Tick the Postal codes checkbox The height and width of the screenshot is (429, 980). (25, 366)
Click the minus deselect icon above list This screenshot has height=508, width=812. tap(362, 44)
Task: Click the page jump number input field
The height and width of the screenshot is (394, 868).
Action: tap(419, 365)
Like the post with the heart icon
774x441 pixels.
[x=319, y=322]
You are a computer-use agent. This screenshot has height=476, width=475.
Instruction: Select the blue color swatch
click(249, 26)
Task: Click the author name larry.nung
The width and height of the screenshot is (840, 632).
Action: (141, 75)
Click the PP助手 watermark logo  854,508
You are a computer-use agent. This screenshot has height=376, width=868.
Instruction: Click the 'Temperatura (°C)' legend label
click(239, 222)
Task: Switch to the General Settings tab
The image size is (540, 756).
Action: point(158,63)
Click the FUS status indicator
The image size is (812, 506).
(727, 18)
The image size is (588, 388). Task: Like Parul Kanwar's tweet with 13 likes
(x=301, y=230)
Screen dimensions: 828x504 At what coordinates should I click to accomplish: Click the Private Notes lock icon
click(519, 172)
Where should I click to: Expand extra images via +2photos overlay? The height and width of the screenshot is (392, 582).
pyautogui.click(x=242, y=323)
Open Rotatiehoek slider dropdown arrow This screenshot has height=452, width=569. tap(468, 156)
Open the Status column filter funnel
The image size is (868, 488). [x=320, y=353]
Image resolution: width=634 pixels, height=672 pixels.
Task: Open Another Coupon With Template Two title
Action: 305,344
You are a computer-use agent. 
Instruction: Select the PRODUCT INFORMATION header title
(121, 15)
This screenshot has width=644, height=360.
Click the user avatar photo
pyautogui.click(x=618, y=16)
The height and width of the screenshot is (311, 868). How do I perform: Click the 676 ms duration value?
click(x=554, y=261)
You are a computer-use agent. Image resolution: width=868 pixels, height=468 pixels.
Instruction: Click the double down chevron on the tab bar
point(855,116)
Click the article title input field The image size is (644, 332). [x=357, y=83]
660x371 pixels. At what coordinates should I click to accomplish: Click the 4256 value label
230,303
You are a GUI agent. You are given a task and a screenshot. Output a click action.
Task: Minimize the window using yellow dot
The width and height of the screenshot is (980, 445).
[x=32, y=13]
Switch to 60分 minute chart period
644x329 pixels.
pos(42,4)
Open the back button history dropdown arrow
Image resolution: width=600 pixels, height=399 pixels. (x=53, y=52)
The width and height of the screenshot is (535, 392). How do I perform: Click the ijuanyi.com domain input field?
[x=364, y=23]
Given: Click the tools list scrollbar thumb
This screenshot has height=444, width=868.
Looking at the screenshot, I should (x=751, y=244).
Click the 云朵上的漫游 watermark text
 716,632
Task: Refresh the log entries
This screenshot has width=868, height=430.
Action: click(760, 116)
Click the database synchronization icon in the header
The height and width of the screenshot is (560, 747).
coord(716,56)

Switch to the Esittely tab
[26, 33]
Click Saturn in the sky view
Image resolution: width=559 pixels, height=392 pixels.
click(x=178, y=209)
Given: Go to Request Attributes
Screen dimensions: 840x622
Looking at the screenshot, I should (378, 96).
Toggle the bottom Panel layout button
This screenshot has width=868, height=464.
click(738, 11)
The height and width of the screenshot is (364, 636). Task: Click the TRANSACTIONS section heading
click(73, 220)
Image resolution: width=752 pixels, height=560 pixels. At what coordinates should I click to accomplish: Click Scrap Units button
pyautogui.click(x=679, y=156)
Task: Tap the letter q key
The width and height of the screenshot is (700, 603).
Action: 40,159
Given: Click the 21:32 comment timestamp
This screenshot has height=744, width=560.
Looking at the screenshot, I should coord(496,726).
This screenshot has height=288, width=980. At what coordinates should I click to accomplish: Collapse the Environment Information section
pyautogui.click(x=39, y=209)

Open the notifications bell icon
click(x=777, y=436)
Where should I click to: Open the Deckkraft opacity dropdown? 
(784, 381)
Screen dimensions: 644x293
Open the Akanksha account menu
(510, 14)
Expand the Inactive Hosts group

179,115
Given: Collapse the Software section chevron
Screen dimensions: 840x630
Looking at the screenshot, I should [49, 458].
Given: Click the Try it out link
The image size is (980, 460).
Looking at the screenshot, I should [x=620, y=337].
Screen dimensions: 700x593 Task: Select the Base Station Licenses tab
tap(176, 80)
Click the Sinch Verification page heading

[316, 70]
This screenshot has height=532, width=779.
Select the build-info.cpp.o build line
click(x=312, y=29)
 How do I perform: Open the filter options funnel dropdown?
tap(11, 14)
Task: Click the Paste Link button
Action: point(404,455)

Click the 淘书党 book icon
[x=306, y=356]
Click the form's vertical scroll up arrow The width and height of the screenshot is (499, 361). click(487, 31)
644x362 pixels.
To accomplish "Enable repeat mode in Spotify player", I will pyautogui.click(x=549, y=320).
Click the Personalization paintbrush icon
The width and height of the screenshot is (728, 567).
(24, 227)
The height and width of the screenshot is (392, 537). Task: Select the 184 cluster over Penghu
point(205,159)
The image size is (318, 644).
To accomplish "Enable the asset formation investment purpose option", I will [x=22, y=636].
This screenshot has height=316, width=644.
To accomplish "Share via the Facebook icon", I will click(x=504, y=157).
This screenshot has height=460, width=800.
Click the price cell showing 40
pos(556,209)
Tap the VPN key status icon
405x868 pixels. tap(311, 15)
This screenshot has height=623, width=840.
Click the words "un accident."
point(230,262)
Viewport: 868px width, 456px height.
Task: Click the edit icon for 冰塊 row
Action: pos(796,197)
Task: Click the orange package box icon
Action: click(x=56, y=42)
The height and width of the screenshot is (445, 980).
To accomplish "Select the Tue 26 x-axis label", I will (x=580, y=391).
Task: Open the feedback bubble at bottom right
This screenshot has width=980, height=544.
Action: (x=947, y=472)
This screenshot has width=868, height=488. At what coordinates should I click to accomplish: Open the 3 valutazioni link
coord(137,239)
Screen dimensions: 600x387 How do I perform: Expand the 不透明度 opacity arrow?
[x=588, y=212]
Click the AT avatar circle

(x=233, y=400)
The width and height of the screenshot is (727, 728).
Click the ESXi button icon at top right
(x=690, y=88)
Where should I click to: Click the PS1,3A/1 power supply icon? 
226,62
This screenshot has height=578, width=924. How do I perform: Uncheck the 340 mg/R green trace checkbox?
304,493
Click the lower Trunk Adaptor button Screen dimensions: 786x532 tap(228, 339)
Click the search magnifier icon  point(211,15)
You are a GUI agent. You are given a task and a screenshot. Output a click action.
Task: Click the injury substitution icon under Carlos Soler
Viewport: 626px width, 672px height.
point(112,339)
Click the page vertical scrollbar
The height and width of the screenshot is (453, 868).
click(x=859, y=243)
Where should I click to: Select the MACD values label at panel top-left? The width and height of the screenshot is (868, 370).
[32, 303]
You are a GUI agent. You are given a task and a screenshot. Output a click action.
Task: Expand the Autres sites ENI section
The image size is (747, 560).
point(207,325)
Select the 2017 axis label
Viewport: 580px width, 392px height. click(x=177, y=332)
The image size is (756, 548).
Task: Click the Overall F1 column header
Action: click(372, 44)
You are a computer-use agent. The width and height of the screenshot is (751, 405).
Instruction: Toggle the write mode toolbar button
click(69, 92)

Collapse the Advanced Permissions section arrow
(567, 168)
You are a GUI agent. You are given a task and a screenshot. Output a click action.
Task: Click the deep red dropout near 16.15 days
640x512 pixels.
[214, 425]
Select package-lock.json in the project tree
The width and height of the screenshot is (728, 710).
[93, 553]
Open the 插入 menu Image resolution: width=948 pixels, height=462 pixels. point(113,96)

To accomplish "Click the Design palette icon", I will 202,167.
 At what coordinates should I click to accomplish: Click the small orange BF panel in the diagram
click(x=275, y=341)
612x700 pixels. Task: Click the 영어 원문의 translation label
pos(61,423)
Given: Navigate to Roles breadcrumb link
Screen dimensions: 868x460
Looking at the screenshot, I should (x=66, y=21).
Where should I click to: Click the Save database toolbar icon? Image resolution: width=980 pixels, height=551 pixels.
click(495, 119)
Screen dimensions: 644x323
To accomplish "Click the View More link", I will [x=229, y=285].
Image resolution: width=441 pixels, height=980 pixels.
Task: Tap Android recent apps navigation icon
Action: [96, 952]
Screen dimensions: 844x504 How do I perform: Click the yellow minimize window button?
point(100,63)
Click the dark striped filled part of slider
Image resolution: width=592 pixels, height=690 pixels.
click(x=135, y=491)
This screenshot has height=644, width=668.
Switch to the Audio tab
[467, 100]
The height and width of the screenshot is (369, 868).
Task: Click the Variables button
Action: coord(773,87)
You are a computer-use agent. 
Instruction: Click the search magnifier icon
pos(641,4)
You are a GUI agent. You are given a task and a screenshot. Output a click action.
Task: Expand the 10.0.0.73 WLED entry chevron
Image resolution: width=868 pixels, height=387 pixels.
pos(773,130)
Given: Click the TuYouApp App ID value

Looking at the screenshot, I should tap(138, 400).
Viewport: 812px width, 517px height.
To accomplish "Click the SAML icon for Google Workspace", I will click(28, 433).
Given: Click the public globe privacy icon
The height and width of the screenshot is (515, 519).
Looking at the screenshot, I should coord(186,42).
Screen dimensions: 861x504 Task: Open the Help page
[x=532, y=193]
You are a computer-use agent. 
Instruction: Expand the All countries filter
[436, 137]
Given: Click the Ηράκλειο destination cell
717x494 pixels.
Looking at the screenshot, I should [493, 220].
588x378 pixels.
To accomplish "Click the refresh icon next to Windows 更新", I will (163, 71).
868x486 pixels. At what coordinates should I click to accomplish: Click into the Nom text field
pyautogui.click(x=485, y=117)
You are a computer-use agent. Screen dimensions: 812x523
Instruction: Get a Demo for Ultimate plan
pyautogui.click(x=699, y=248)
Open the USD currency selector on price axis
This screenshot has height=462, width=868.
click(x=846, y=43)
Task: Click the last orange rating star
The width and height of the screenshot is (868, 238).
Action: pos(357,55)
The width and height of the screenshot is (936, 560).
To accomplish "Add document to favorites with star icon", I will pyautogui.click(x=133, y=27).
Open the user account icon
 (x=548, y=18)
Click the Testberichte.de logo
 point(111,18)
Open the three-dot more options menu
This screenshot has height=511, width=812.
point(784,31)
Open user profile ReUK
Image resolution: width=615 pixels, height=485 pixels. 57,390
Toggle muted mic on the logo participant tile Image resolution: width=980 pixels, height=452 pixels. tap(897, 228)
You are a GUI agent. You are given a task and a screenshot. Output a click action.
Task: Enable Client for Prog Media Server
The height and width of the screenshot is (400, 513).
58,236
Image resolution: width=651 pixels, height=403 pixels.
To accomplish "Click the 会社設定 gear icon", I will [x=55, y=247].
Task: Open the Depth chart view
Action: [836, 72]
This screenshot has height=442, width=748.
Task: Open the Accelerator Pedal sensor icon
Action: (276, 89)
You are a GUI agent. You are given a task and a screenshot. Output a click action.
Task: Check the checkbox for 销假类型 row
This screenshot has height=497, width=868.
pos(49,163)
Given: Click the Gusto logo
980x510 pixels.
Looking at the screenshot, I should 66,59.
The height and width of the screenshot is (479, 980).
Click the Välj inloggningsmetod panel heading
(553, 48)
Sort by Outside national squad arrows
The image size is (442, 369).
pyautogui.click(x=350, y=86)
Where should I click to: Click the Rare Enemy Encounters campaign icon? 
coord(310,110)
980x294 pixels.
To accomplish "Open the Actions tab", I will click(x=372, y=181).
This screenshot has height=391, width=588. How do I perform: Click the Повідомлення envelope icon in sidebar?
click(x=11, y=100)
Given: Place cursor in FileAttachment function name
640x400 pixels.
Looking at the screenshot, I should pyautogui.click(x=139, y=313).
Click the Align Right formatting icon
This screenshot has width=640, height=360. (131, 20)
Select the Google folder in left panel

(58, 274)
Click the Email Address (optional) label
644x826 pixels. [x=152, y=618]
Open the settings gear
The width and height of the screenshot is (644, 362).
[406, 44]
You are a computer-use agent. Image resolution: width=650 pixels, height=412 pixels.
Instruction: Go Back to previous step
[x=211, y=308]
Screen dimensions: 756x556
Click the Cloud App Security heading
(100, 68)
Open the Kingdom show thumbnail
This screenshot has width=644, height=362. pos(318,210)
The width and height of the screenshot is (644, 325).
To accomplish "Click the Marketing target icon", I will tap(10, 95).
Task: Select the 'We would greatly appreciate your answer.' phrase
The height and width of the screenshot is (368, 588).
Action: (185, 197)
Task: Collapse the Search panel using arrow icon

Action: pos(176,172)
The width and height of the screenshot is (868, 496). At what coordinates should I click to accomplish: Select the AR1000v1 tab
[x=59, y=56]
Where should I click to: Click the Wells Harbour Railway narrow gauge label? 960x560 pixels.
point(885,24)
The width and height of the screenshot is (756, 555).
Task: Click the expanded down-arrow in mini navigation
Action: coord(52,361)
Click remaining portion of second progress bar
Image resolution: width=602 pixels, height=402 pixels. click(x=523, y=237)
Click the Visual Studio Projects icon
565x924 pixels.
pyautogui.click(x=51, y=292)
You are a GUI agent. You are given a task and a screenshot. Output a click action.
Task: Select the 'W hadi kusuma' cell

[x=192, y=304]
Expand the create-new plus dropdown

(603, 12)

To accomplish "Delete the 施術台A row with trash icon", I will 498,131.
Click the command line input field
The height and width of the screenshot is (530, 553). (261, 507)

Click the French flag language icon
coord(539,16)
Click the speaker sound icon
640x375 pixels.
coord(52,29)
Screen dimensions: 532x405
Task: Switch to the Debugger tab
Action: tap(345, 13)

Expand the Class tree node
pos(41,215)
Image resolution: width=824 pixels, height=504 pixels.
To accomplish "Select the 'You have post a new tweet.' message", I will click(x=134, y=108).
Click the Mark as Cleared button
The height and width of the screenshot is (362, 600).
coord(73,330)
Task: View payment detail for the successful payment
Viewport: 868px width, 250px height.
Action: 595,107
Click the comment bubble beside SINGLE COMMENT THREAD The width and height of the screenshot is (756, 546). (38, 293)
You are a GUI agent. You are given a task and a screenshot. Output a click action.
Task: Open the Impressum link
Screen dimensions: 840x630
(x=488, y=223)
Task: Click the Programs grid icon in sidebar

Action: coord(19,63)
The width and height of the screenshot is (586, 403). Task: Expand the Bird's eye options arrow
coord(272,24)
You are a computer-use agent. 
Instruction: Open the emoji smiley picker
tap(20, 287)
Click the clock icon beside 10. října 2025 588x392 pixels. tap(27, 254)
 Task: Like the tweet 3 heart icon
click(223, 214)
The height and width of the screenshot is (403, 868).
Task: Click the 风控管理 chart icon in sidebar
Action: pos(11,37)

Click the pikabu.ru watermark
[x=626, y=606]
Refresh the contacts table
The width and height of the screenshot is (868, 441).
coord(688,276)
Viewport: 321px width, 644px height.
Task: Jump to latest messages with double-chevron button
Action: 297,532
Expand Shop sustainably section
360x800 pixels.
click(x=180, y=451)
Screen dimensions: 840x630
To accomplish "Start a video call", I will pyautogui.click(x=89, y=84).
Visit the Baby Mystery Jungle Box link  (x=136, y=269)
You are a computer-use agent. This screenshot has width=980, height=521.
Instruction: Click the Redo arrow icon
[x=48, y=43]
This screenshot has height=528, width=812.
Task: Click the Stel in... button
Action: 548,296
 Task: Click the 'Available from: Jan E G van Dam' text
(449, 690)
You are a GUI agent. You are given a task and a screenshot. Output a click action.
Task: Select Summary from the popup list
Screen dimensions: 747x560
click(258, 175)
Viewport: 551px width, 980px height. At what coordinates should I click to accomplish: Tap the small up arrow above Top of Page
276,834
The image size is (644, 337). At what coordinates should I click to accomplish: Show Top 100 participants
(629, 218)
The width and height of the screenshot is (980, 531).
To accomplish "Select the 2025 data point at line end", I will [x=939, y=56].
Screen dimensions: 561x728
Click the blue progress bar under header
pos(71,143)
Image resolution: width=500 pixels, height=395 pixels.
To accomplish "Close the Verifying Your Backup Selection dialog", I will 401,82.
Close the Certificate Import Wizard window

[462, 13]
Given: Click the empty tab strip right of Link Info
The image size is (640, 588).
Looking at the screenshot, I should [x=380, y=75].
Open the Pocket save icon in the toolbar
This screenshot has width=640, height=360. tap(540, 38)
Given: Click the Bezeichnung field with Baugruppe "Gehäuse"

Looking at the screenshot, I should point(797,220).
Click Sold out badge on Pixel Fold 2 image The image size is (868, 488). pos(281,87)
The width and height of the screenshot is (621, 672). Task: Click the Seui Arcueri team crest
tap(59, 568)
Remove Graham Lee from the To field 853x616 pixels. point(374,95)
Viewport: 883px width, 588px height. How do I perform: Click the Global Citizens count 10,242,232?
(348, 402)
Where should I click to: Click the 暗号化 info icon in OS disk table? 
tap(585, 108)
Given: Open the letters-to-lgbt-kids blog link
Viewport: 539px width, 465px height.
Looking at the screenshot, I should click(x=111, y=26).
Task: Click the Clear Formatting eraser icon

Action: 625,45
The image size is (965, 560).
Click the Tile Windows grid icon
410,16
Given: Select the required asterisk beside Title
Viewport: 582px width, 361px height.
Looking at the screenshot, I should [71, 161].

--------------------

### Problem to work on
Starting from the records above, filter out all lines except those containing the word "beside".

### Solution
Click the comment bubble beside SINGLE COMMENT THREAD The width and height of the screenshot is (756, 546). (38, 293)
Click the clock icon beside 10. října 2025 588x392 pixels. tap(27, 254)
Given: Select the required asterisk beside Title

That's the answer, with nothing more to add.